Thanks for your help.


----------



## Cavan Allen (Jul 22, 2004)

The first one is an _Echinodorus_. Possibly _E. quadricostatus_ or _E. bolivianus_. It's spreading by runners?

The second is probably one of the _Hygrophila corymbosa_ varieties. Does it look like any of the ones in the Plant Finder?

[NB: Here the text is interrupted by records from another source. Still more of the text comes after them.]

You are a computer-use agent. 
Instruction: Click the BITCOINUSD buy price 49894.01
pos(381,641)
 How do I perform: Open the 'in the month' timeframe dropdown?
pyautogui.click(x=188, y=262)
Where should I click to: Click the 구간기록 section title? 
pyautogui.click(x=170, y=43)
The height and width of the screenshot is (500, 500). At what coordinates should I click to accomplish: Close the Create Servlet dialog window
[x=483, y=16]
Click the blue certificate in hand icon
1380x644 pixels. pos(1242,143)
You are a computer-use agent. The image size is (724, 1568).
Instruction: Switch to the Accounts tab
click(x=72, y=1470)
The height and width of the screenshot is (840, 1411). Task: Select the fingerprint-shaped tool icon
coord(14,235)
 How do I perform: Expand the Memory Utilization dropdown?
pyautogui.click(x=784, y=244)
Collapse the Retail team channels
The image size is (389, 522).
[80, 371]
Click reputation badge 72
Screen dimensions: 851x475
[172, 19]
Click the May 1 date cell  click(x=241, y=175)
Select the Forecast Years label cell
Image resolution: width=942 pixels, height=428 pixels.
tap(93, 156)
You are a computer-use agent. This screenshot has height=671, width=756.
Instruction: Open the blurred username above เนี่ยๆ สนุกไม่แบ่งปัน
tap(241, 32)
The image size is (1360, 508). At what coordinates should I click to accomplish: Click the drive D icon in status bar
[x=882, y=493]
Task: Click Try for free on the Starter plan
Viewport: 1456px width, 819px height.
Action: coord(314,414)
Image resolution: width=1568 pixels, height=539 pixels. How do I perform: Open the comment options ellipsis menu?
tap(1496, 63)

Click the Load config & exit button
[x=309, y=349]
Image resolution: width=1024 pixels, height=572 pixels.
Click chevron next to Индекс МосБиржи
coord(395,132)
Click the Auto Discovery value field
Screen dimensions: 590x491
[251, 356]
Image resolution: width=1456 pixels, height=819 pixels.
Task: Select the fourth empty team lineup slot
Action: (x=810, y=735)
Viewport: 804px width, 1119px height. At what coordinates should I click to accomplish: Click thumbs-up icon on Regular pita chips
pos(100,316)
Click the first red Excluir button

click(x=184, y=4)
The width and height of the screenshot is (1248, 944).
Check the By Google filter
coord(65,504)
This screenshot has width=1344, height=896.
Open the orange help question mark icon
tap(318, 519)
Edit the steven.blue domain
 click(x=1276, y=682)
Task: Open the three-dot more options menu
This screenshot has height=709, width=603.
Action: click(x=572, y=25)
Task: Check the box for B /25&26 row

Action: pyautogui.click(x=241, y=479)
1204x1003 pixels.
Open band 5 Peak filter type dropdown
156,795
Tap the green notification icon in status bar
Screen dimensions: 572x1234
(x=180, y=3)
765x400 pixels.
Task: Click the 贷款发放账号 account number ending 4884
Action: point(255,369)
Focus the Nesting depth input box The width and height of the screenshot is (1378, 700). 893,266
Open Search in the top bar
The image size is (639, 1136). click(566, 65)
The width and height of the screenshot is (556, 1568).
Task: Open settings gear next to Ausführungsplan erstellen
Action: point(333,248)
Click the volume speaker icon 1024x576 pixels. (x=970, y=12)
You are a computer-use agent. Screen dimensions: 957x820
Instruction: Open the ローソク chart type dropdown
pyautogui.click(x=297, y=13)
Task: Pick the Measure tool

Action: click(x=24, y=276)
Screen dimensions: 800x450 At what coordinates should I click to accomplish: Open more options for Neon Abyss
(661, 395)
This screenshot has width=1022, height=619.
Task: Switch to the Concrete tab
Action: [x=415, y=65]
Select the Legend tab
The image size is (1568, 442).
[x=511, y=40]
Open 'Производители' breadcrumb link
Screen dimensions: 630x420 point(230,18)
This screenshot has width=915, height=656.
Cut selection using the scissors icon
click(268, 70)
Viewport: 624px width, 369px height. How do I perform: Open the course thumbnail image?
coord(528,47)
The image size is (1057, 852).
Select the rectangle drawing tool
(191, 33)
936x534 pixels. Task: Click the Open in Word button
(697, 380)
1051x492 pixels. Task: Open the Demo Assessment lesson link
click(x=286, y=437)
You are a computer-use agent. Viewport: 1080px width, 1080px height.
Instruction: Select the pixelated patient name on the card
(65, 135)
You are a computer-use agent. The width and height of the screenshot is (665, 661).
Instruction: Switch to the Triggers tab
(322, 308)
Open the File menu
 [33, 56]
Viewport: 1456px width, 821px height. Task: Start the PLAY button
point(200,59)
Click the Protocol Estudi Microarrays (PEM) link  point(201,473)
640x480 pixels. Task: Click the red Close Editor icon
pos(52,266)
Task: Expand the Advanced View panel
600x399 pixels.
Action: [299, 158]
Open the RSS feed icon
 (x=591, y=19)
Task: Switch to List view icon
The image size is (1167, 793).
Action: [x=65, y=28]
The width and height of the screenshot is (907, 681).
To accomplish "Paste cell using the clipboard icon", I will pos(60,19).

Both plants look like they could use more micro nutrients.


----------



## Chipie (Feb 25, 2007)

Hi,
Thanks for the help.I know it's hard to id them right now. I just received them by the mail and they are pretty beat up. I'm sure they will be all right after a few weeks in my tank. Might be easier to id them then. 
I looked at pictures of Echinodorus quadricostatus and Bolivianus and i would say it would be Bolivianus.The other doesn't look like anything in the plant finder but again, it needs to grow a bit before i can really see what it looks like.
Thanks for the help.


----------



## miremonster (Mar 26, 2006)

Hello, 

I think the Echinodorus isn't a "chain sword" but a swordplant of the E.-grisebachii-group, e.g. E. amazonicus, E. parviflorus or E. bleheri. It could be E. amazonicus because of the very narrow leaves.


----------



## HeyPK (Jan 23, 2004)

I had a similar small sword a long time ago. It never produced any runners or flower stalks. This picture is taken of the plant in a five gallon tank, and the longest leaves were probably only 6 or 7 inches long. I know that this plant wasn't E. parviflorus, because I had that species too, and its leaves were much broader. I didn't think it was E. amazonicus, because it was such a small plant.


----------